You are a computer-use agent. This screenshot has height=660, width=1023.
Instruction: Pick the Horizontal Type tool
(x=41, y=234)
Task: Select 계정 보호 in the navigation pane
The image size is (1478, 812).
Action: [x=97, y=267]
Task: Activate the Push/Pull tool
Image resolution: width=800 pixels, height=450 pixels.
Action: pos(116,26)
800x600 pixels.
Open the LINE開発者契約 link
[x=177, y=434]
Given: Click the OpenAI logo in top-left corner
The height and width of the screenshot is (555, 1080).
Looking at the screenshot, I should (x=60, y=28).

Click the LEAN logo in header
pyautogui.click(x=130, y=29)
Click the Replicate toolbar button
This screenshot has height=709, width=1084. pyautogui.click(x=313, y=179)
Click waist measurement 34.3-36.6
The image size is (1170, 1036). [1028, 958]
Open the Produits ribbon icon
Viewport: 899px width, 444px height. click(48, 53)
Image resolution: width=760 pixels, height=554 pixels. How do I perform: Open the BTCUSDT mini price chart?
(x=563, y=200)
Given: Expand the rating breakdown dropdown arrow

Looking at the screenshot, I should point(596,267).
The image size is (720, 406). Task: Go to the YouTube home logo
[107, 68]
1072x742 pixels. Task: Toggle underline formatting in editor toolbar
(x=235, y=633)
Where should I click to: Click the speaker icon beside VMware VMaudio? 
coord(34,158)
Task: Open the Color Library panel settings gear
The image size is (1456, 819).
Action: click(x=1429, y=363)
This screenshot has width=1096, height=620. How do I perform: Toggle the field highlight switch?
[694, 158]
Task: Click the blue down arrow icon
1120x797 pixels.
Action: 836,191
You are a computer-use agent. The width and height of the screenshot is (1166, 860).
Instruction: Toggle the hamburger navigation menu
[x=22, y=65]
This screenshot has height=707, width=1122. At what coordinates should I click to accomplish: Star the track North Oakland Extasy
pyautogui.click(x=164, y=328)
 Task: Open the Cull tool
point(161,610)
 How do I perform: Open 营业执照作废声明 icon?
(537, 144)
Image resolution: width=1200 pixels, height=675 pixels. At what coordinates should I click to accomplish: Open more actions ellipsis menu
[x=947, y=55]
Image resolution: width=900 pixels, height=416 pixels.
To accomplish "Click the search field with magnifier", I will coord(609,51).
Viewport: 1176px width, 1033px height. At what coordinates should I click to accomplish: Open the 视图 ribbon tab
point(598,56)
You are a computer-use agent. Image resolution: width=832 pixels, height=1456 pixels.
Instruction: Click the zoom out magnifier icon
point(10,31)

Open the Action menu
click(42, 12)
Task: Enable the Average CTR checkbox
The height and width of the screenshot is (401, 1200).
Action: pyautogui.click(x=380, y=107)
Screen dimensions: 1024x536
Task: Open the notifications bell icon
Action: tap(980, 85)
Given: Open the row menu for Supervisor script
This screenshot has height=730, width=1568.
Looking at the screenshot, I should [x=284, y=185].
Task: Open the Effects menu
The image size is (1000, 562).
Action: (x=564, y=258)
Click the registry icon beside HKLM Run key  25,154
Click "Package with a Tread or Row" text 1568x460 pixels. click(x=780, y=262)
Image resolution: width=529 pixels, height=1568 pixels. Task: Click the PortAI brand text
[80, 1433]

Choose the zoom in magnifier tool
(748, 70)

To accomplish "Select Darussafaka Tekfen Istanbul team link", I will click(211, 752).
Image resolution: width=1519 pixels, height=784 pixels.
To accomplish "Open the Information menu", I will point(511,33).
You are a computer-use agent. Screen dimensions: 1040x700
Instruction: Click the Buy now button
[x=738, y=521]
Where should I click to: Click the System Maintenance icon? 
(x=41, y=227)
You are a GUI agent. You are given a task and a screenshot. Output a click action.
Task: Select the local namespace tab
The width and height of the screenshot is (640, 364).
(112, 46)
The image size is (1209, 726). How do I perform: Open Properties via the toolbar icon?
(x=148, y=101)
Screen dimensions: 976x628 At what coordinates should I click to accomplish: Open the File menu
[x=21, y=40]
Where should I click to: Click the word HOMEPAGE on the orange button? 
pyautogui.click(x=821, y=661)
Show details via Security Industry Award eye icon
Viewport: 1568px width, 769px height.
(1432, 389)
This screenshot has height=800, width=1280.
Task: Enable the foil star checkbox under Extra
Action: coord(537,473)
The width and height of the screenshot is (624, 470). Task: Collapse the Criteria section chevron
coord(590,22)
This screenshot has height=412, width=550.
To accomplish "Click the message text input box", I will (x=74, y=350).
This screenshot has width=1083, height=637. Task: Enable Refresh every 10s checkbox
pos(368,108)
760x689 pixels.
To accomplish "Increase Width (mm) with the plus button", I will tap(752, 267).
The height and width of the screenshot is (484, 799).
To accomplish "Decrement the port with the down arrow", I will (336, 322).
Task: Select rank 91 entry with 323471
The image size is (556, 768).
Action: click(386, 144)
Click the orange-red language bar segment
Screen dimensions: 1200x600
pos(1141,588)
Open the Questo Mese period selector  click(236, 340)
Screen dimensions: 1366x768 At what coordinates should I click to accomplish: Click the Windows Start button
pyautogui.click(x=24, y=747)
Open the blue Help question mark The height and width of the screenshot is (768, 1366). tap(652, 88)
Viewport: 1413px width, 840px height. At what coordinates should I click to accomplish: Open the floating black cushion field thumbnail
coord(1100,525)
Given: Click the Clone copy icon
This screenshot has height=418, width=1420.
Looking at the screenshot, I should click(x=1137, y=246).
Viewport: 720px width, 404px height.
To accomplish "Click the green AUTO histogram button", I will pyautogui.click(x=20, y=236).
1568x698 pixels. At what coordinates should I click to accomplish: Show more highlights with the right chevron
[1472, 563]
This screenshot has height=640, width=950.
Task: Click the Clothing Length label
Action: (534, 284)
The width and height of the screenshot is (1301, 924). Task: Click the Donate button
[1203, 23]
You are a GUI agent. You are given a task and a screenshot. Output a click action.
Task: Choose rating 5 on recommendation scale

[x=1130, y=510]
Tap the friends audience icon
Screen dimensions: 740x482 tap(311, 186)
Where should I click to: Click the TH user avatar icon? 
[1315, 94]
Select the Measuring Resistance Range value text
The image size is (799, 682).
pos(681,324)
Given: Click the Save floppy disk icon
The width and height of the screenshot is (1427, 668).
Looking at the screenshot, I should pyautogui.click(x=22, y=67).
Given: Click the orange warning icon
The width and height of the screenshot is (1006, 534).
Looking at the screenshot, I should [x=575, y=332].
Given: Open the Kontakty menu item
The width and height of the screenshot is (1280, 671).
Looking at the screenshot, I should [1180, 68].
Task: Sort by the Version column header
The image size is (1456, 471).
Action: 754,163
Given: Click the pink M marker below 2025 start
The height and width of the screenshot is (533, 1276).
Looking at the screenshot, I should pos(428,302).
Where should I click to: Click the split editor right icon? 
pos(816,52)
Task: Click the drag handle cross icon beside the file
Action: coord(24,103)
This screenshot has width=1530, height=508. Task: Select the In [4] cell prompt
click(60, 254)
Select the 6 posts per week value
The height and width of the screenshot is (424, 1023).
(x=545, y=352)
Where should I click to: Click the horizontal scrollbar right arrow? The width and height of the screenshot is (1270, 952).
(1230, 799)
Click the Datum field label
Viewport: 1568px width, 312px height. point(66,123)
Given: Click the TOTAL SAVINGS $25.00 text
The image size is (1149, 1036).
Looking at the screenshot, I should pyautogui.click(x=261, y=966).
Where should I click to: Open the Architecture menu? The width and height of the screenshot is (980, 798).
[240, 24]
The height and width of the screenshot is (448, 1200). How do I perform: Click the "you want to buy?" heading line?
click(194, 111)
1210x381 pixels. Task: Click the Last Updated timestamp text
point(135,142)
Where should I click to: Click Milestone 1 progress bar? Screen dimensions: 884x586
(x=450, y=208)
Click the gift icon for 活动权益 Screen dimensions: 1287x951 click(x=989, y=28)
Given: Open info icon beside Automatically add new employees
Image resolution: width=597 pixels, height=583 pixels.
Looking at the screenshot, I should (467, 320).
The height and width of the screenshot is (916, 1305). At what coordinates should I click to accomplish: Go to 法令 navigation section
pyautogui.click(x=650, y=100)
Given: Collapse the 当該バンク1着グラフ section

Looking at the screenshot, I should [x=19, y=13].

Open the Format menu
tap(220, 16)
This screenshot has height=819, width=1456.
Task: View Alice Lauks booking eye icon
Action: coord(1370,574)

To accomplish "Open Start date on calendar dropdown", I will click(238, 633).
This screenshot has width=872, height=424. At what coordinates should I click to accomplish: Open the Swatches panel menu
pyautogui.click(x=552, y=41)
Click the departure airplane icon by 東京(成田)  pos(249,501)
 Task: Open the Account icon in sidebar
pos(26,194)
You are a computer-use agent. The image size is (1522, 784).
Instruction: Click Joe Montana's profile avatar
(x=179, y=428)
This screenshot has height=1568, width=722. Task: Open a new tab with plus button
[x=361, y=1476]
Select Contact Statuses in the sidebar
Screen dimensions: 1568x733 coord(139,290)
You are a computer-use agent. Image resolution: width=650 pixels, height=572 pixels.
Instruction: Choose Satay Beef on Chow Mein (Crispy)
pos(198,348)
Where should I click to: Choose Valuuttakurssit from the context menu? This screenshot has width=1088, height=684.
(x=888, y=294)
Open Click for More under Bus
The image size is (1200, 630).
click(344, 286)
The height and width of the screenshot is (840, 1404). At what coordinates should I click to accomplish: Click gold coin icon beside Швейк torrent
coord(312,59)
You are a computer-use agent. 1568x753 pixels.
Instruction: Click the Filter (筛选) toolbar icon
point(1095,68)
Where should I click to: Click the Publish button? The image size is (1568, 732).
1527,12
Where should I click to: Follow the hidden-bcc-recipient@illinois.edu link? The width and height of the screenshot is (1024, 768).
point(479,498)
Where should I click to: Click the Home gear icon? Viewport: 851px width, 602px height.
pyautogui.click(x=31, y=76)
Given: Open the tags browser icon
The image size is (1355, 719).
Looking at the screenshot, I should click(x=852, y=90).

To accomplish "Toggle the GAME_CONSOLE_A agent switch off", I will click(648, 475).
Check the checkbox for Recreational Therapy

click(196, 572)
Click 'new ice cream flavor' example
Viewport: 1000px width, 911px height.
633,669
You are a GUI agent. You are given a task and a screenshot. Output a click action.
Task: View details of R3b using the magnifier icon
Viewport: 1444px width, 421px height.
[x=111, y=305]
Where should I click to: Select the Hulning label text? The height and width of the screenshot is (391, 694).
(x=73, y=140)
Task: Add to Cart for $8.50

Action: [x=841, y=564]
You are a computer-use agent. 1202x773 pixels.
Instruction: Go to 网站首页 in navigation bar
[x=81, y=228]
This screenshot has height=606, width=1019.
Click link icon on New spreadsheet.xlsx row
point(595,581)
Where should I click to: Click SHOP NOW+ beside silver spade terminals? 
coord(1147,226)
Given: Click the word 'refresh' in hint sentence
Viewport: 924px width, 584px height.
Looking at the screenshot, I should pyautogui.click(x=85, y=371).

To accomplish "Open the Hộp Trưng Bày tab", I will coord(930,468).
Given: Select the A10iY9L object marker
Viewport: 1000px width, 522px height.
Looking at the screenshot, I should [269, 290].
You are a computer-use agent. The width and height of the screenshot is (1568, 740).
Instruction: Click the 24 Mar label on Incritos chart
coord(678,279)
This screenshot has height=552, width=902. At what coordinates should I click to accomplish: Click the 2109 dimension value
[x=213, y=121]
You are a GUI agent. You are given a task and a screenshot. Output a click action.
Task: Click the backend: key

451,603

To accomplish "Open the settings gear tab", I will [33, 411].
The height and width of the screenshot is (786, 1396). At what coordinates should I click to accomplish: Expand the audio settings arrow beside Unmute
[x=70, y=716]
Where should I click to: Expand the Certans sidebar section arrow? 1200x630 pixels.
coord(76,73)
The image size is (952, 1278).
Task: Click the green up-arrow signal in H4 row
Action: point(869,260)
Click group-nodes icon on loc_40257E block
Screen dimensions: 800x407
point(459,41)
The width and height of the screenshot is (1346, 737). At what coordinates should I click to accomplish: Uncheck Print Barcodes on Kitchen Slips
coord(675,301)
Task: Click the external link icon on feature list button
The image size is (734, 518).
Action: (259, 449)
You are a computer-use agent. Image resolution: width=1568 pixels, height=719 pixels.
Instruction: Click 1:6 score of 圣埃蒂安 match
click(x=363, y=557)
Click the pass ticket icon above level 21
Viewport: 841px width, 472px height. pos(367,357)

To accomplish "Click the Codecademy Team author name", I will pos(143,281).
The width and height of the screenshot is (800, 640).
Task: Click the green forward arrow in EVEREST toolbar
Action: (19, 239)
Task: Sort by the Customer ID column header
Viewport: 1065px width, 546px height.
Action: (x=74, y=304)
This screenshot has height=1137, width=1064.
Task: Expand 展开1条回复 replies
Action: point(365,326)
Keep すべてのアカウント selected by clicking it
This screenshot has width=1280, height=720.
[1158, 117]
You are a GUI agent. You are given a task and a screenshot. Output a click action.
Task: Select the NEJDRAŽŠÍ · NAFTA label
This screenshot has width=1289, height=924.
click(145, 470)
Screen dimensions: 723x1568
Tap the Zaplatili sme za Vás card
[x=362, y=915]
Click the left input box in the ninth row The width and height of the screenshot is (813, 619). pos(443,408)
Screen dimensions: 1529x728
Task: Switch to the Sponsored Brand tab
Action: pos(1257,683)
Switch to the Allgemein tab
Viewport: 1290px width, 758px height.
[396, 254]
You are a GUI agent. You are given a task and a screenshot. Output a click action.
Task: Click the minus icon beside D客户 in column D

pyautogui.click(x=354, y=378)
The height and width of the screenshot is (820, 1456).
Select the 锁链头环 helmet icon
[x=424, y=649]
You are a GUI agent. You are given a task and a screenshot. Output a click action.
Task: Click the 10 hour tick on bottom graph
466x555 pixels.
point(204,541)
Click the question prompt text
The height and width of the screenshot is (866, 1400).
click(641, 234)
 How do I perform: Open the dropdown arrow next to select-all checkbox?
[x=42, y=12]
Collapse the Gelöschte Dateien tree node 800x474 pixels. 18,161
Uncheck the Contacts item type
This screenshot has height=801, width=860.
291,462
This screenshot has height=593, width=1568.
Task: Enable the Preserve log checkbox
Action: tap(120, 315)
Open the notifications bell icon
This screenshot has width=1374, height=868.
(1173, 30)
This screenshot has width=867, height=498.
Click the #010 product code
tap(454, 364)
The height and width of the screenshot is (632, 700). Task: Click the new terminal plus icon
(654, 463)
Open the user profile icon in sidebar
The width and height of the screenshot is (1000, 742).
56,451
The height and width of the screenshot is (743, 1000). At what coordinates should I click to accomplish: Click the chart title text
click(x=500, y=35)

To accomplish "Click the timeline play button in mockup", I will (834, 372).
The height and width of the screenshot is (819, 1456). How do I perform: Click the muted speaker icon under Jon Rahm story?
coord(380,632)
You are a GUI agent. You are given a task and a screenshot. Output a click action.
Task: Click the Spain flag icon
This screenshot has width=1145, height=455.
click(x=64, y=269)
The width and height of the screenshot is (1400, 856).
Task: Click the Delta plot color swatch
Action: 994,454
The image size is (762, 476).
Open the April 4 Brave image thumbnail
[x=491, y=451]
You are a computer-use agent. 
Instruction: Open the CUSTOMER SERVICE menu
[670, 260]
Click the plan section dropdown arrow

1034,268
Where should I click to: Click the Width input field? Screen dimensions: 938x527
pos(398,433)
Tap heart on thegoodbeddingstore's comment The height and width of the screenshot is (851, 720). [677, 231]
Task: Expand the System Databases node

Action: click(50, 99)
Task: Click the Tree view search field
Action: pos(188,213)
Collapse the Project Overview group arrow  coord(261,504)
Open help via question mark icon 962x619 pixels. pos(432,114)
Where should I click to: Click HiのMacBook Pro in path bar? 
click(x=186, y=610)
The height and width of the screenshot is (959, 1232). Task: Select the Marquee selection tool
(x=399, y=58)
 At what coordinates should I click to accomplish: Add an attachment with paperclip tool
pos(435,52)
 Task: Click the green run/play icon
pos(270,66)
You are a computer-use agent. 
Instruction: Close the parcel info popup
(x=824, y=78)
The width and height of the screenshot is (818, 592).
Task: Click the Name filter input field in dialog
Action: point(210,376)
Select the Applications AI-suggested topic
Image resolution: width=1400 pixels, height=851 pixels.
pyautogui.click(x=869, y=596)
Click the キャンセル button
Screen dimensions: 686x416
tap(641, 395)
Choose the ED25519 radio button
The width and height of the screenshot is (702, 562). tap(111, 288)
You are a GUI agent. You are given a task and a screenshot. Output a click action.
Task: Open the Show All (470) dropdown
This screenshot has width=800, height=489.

### Instructions for the task
Among the lines of the records, copy out each one that contains the word "blue".

### Your solution
Task: Click the blue down arrow icon
Open the blue Help question mark The height and width of the screenshot is (768, 1366). tap(652, 88)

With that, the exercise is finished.